DAR member Lisa Gascoyne was an activities director at the VVCC about 15 years ago, and reminisced about the programs she had led in the nursing home/rehab unit. She explained that her task was to improve their quality of life– to “get the patients to want to get out of bed.” She developed a program in which residents could exercise their whole bodies while remaining seated. There was wheelchair dancing and a favorite “Girl Watchers Club” mobility activity.

The local NSDAR group is a vibrant and growing chapter, with several prospective new members in the process of completing the paperwork that documents their lineage to a patriot of the American Revolution. They meet generally on a monthly basis at St. Timothy’s on Hardy Road in Vinton.

In December, they celebrated the 55th anniversary of the founding of their chapter in Vinton, back in 1961.

Their Roanoke Chapter works with six schools, including William Byrd High School, where a DAR Good Citizenship Award and scholarship is presented each year to a student chosen by their peers. They also present the WBHS Air Force JROTC Medal Award each spring.
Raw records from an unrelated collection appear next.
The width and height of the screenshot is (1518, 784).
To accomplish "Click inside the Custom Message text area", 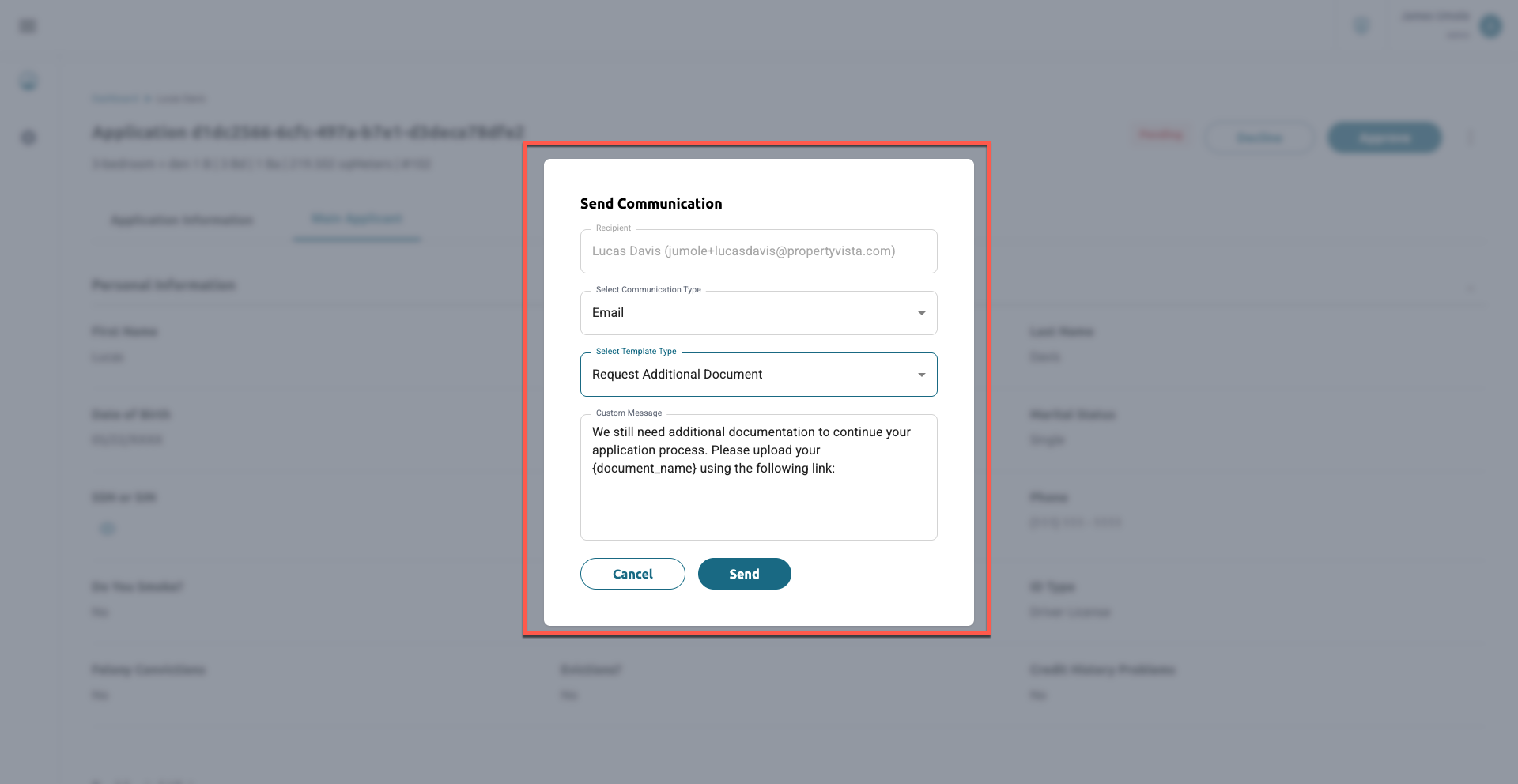I will click(x=758, y=477).
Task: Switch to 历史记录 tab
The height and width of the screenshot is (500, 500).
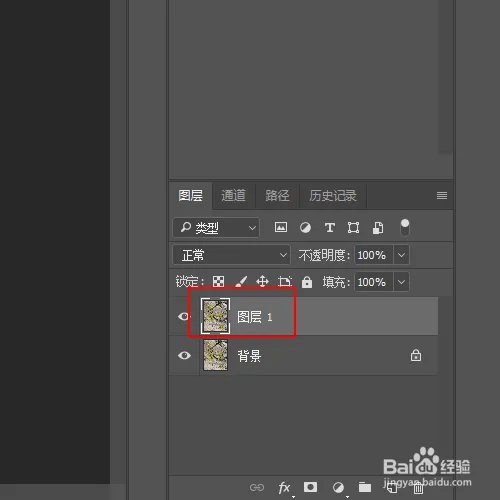Action: pyautogui.click(x=333, y=196)
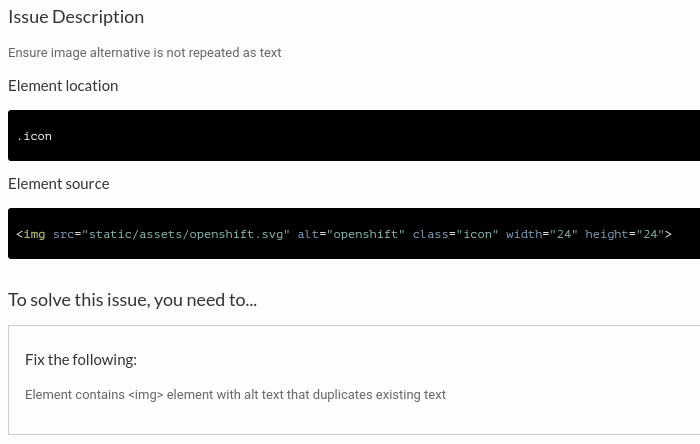This screenshot has width=700, height=444.
Task: Click the "icon" class value in source
Action: coord(477,234)
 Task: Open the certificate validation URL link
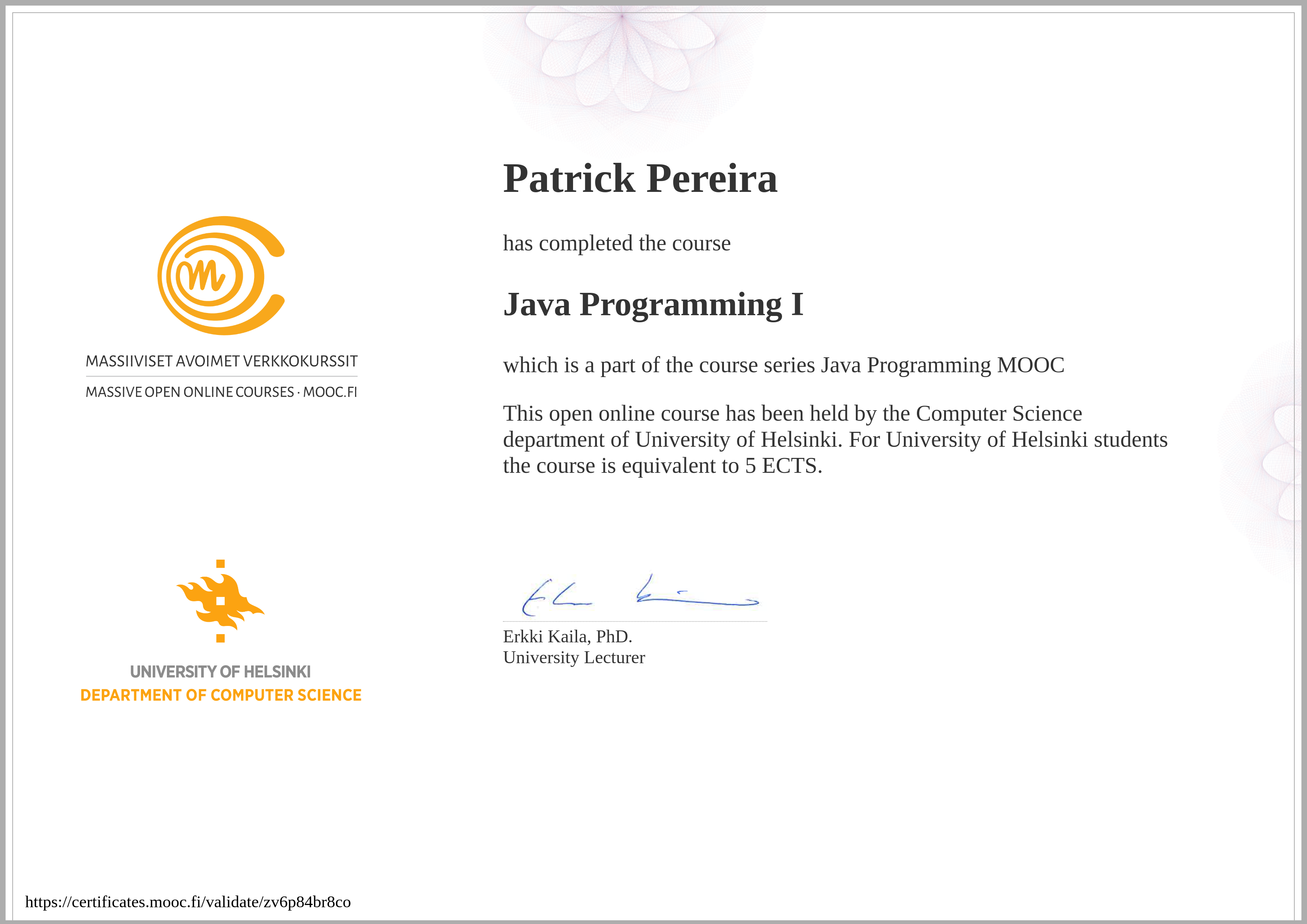(188, 902)

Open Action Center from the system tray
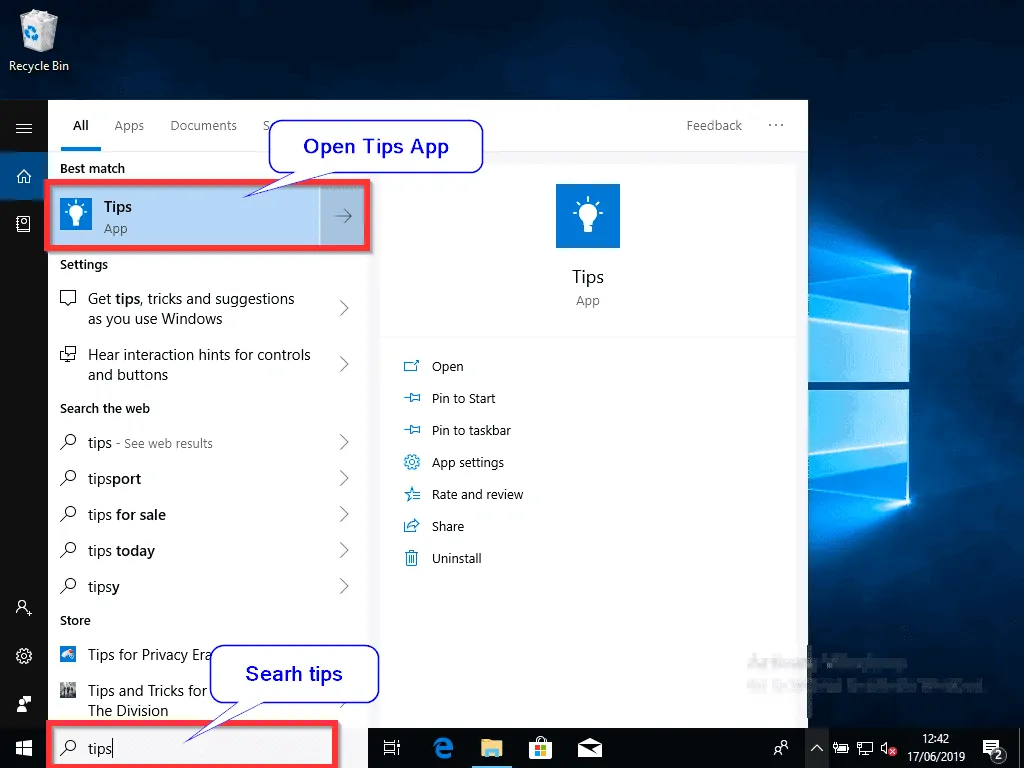[993, 748]
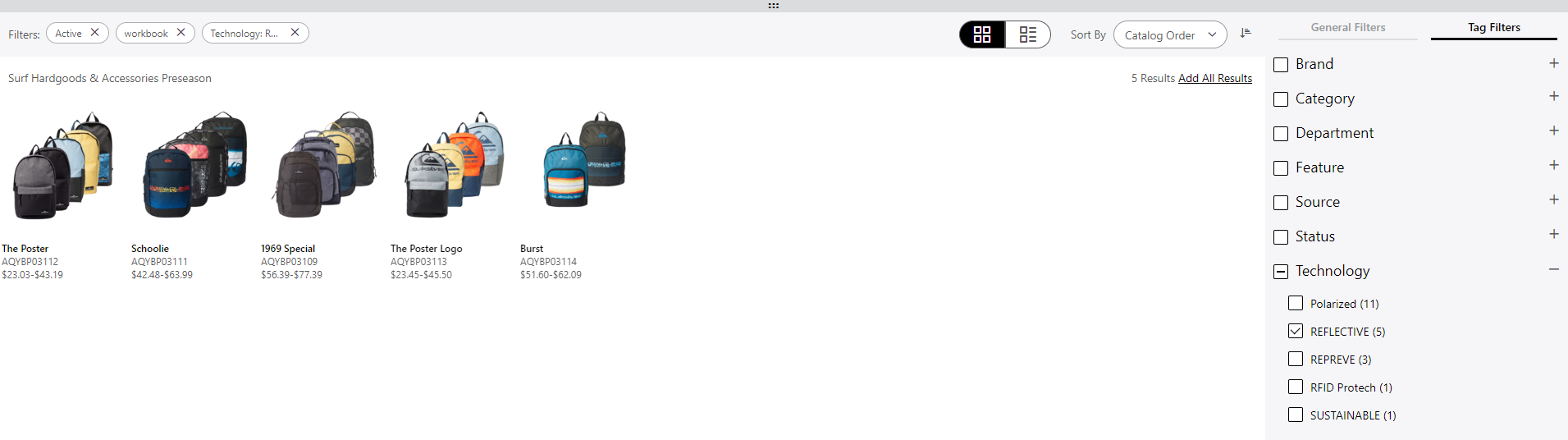Select the Tag Filters tab
1568x440 pixels.
pos(1493,27)
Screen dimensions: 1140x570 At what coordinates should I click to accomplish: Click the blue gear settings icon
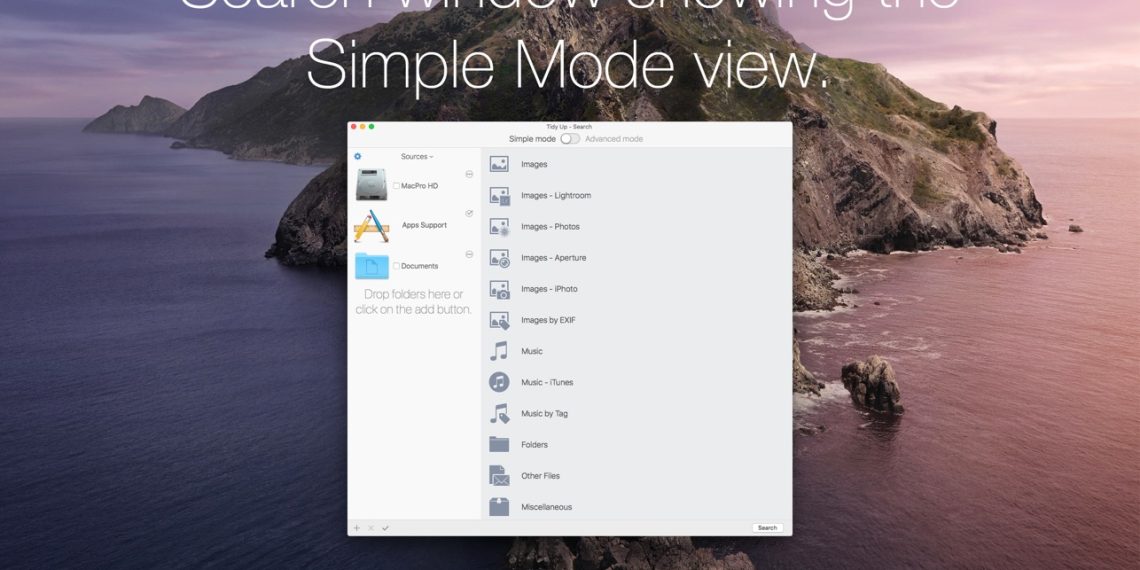click(358, 157)
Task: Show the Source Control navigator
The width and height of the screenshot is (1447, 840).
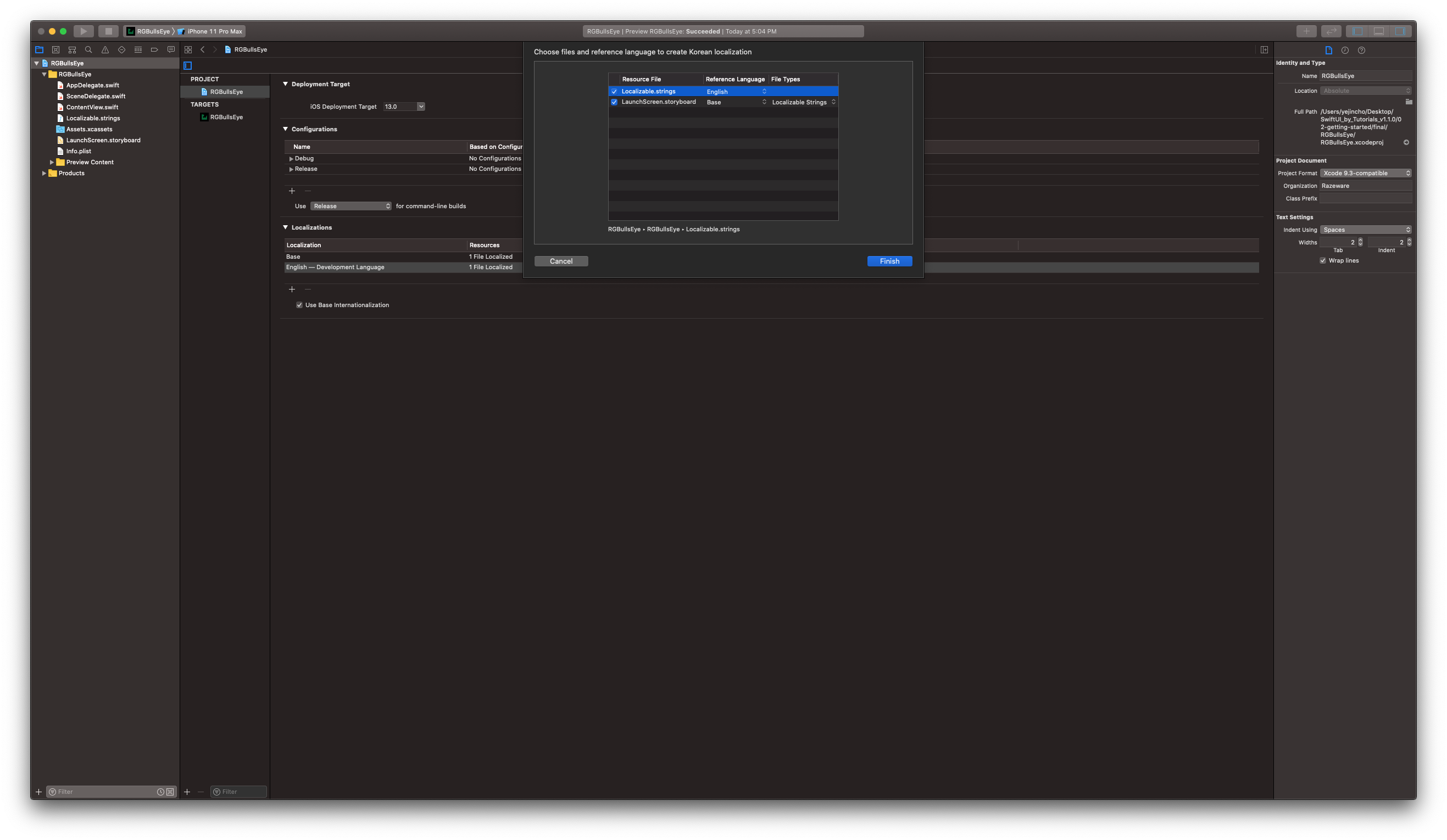Action: (55, 50)
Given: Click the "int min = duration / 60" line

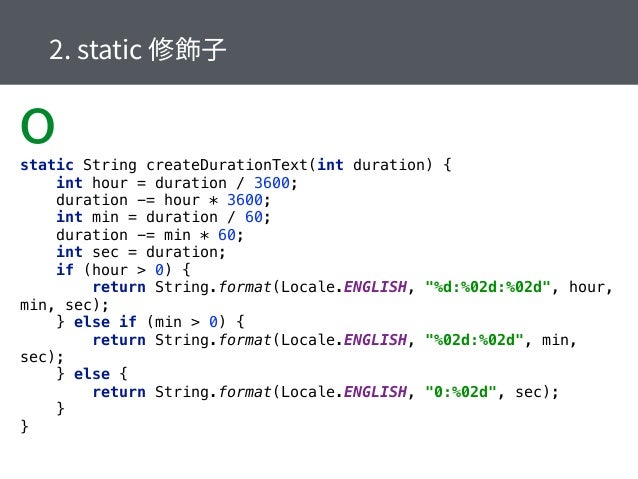Looking at the screenshot, I should [163, 217].
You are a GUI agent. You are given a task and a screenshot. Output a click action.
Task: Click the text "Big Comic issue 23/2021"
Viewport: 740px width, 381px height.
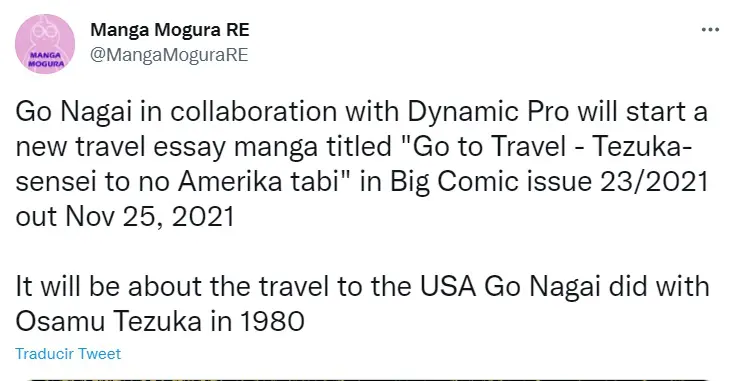549,182
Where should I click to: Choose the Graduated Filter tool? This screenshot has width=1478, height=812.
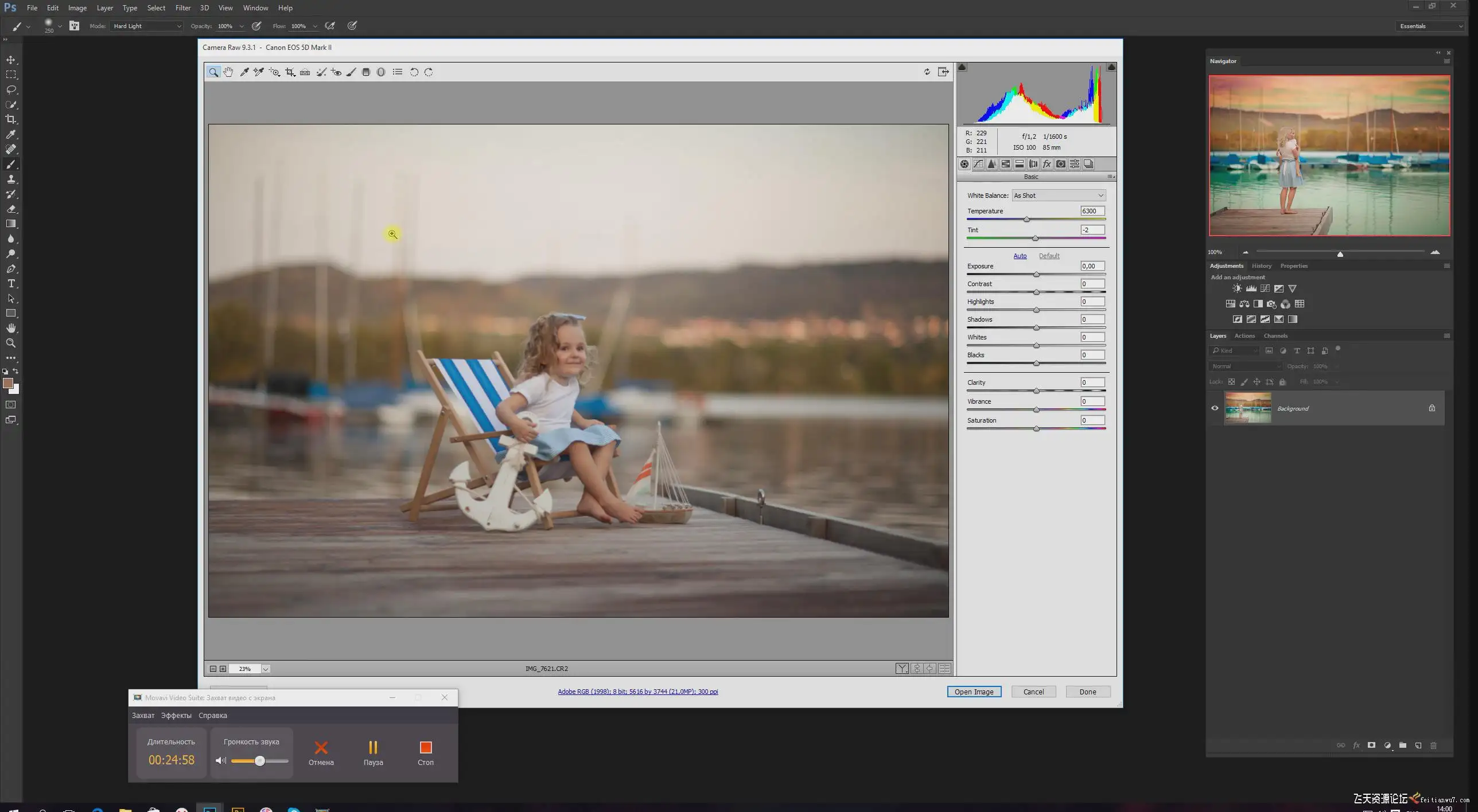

In the past year, in addition to the VVCC, the chapter has supported Ronald McDonald House and the Veterans Hospital. Local DAR members have participated in the W.E. Cundiff Elementary School Breakfast for Veterans, and Project Patriot USA, as well as serving as Commemorative Partners with the United States of America Vietnam War Commemoration and supporting deployed troops from Andrews Air Force base.

Sharon Menzies is the current Regent of the local NSDAR. Her husband Gordon is a veteran, having served tours of duty in Vietnam, Germany, and Panama. Her daughter Heather is a flight nurse in the United States Air Force Reserves, currently deployed in the Middle East.